■ 提示文:
>>

『魔の山』トーマス・マン サナトリウムの蛸壺文学・中間報告

長いね。『魔の山』長編だね。まだ半分までしか読んでないよ。

魔の山(上) (新潮文庫)

魔の山(上) (新潮文庫)

魔の山 下 (新潮文庫 マ 1-3)

魔の山 下 (新潮文庫 マ 1-3)


今ントコ、主人公のハンブルグ出身の造船エンジニア見習いの青年ハンス・カストなんとかとかいう人がいとこの闘病しているサナトリウムに見舞いがてら養生に来たはいいが、自分も熱出してばてて、ついに療養所の中の人になっちゃった為、この蛸壺の中で延々退屈で終わりを知らぬ生活を続けているという辺り。

要は結核サナトリウム文学ですな。

閉鎖空間にほおりこまれて死と向き合い、人間とはナニか?という哲学的なことを考える文学ってのの親玉文学だという感じなんでしょうが、とにかく長く、延々と登場人物たちと様々な事象について議論しているので、入り込めないと退屈だ。

<<

■ 作業内容:
- 1) 『魔の山』の感想文によると、主人公の青年はどこの出身ですか?
- 2) 『魔の山』の感想文を、最後の文の次から同じ口調で続けて書いてください。

■ 元データ:
>>

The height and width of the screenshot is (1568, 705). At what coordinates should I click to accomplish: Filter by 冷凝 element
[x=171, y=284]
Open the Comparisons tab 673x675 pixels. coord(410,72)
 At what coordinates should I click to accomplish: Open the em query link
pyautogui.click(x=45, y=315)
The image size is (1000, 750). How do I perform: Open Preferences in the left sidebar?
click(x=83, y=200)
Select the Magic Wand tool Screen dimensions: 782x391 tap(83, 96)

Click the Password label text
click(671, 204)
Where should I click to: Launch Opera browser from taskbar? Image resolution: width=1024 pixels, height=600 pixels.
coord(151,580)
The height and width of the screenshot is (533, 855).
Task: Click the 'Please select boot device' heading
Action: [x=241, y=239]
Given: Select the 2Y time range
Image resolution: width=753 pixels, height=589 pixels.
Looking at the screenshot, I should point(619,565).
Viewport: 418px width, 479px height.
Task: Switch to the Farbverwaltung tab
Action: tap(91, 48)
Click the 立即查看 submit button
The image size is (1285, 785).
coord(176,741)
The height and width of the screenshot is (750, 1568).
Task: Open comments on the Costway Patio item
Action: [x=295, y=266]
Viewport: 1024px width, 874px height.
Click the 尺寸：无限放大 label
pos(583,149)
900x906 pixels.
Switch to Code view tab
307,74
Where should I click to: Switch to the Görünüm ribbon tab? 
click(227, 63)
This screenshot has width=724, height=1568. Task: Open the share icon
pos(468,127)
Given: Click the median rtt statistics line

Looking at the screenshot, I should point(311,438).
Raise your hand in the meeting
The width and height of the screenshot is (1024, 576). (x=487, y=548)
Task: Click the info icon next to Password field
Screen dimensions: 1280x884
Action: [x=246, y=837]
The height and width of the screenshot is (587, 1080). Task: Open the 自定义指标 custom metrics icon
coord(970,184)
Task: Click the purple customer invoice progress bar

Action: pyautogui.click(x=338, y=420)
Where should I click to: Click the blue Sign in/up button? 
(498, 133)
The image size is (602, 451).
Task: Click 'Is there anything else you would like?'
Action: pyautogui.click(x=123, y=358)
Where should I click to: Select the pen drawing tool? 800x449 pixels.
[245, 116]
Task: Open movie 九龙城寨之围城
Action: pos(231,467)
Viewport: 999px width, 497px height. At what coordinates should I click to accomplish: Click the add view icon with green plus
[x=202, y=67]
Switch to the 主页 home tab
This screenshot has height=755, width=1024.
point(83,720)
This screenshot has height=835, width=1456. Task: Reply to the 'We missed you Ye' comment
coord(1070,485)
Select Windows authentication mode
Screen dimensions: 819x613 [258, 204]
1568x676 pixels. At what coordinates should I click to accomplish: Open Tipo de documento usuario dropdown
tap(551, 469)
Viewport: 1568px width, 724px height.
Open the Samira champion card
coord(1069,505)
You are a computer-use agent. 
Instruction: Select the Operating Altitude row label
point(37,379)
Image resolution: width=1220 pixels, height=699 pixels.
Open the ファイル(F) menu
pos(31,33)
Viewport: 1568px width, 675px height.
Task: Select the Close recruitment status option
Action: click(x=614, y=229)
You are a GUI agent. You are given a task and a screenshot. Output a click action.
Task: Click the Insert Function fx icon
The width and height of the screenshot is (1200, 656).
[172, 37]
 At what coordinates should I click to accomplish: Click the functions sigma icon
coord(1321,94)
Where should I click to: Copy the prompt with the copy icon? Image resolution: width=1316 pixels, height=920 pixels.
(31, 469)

<<

■ 解答欄:
- 1) ハンブルグ出身です。

- 2)
主人公のハンス君は、凡庸な町の青年ではあるが、非常に抑圧的で且つ、うにうにと考え込むのがすきそうな気質を持っている。しかしまったく白紙な状態でもあり・・という設定でサナトリウムの蛸壺にやってくる。そしてそこで出会う、イタリア人セッテンブリーニ氏(9月なんてなふざけた苗字だが、人文学者。カルボナーロの党員かなんかの父か爺さんがいる)や、病院の先生で「審問官」だかなんだかそんな大仰なあだ名の医者(医療に関する哲学を延々話す躁鬱気質の親父)とかとコムズな議論をしているうちに、脳みそが鍛えられて、現在余計に熱が出そうな状態に陥っているようです。

それ以外にもこのサナトリウムの閉鎖空間には色々な雑多な、愚かな、あるいはナニ考えてんだか判らぬような、患者が多数いて、ハンス君はそういうのをわりと冷淡な視点でねちねち細かく観察している。この辺りはユイスマンスのあの意地悪な視点にも通じる。あと、ハンス君の淡い抑圧された恋心などはスタンダールのジュリアン・ソレルより奥手でイライラする。

まだ読み終えていないので今のところ書評するだけの知識がないが、コレ読んでいて受けた印象は「マルキ・ド・サドの演出のもとにシャラントン精神病院患者によって演じられたジャン・ポール・マラーの迫害と暗殺」という映画を見ているみたいだなぁ。という感じ。

こんな映画↓
http://movie.goo.ne.jp/movies/PMVWKPD13991/story.html

読み終えたら、ちゃんと書く。・・・・つもり。
一応、読んでいるよという報告。